Gold and US Treasuries have trended up in price this year (see chart)

Date

Event

$/Gold

UST %

12/31/16

Year End

$1165.70

2.446%

1/20/17

Presidential Inauguration

$1198.63

2.467%

4/18/17

2 North Korean missile tests

$1303.60

2.179%

6/8/17

North Korean missiles land in Sea of Japan

$1286.50

2.194%

8/25/17

Hurricane Harvey Landfall

$1297.90

2.169%

8/28/17

3 North Korean Missiles 8/26

$1315.30

2.159%

8/29/17

North Korean missile flies over Japan

$1318.90

2.136%

9/8/17

Hurricane Irma projected to hit Miami

$1351.20

2.061%

9/11/17

Hurricane Irma Landfall 9/10

$1335.70

2.125%

Source: MarketWatch.com

 

as potential disasters have appeared in the media and have been amplified by social media.
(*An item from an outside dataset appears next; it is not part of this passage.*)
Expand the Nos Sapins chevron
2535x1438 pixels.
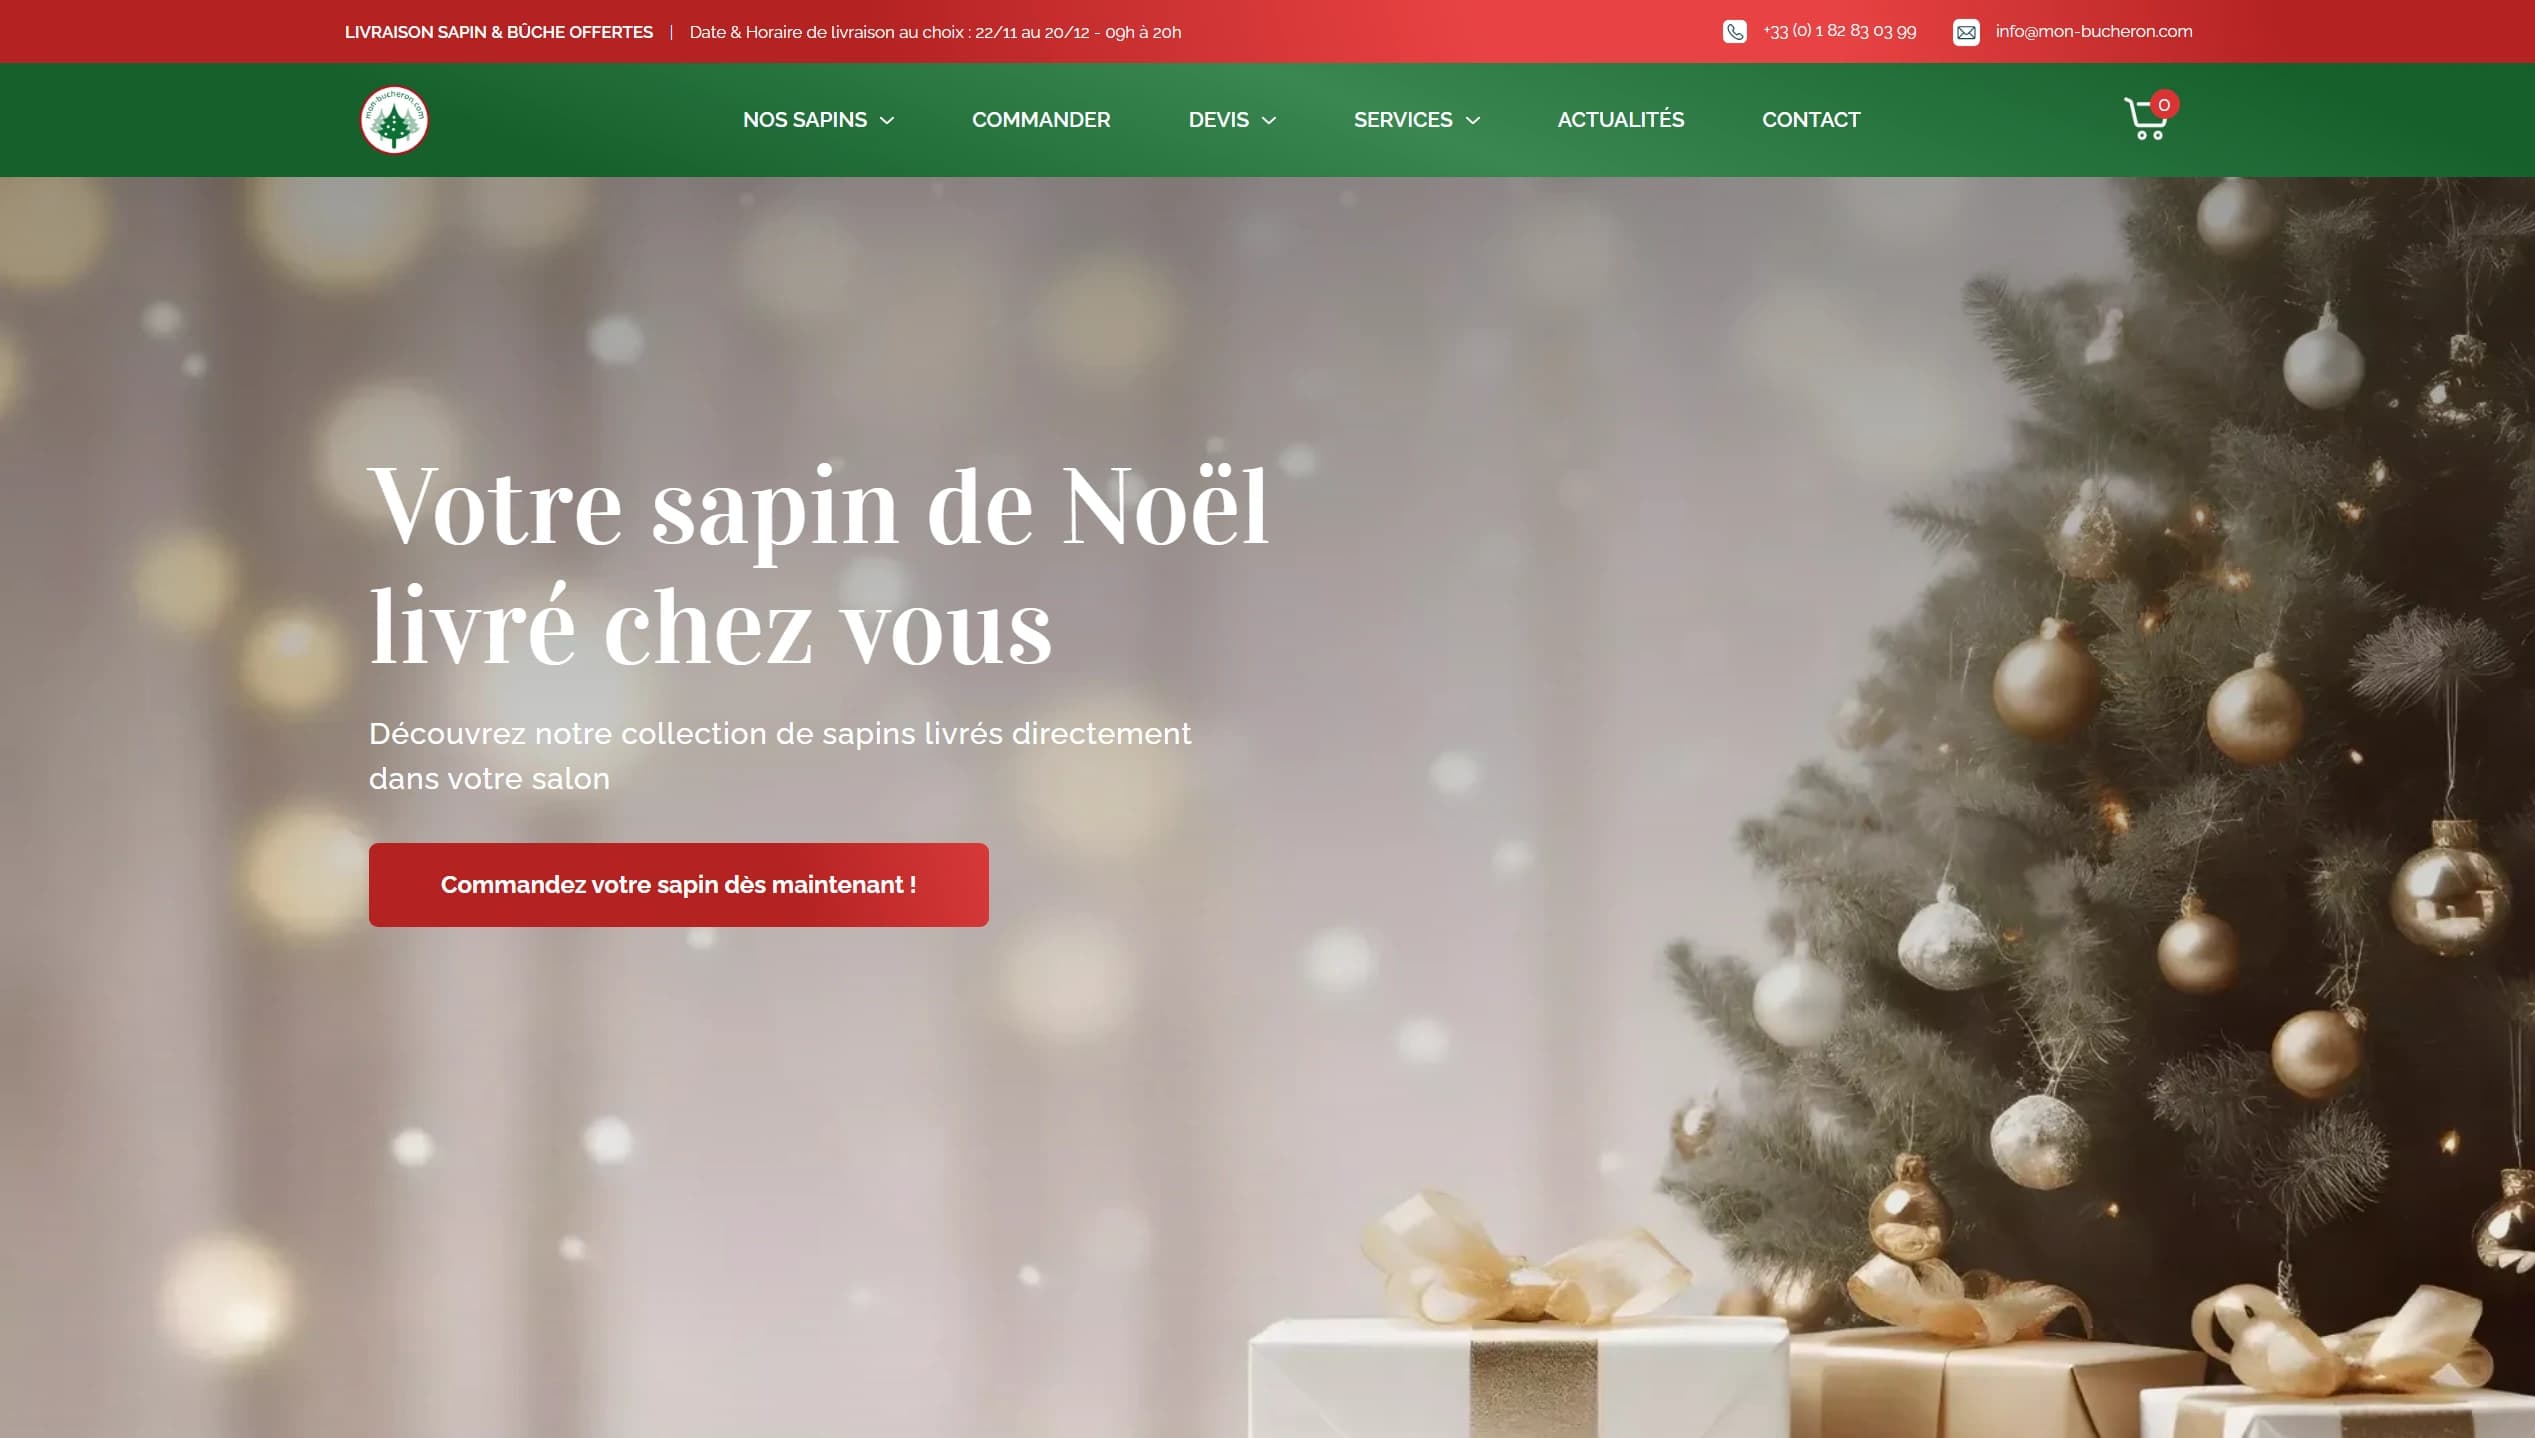[x=887, y=121]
High expectations for the new government of the United States were dampened with doubt when Congress was unable to quickly repeal and replace Obamacare.

Fear crept further into the collective consciousness as North Korea ramped up their production and testing of missiles and nuclear bombs. Storms of heretofore-unknown wind-speed and size brought their fury to the Southeastern United States.
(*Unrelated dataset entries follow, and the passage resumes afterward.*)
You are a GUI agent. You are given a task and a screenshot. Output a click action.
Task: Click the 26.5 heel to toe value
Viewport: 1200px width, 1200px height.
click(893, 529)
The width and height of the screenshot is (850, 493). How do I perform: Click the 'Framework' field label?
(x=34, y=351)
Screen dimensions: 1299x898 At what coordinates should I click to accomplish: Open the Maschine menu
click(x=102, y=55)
But crisis for some means opportunity for others. 

The more times a story is repeated the more it changes.Texts, tweets, and posts become less precise recitations of the original story as they are forwarded, re-tweeted and re-posted.

The prevalence of alternate interpretations, abbreviations, and outright fictions creates uncertainty, and uncertainty is bad for markets.

“Buy the Rumor, Sell the News,” goes the Wall Street saying, and the rumor mill has undergone a thorough technological upgrade.

 

It is not the news that moves the markets. Markets are moved by the anticipations, speculations, and predictions of an unknowable future. 

The less is known, the more room there is for speculation, and when speculation is repeated often enough, some will come to believe it as fact.

Those first converts then make believers out of others with newly inspired urgency. Those that believe make others believe and that ripple effect becomes a wave, then a storm that propels the market before it.

Tracked by satellites and broadcast worldwide, a forecast of the storm’s impact begins to carry the weight of fundamental fact.

 

The future is captured in a net of numbers cast at least wide enough to take in all possibilities, then trades are placed, and bets are made based on those projections.

Like the cones on a Caribbean weather map try to predict the direction of a hurricane from its current position, so do forecasts of impending doom, include the extremes of consequences.

Someone makes a guess; someone else repeats it as if it were a fact. Rumors start like insignificant squalls off the coast of Africa that gain strength over warm water as they travel westward.

But the path of the storm always changes, and those fleeing before it can find themselves repositioned directly in its final path.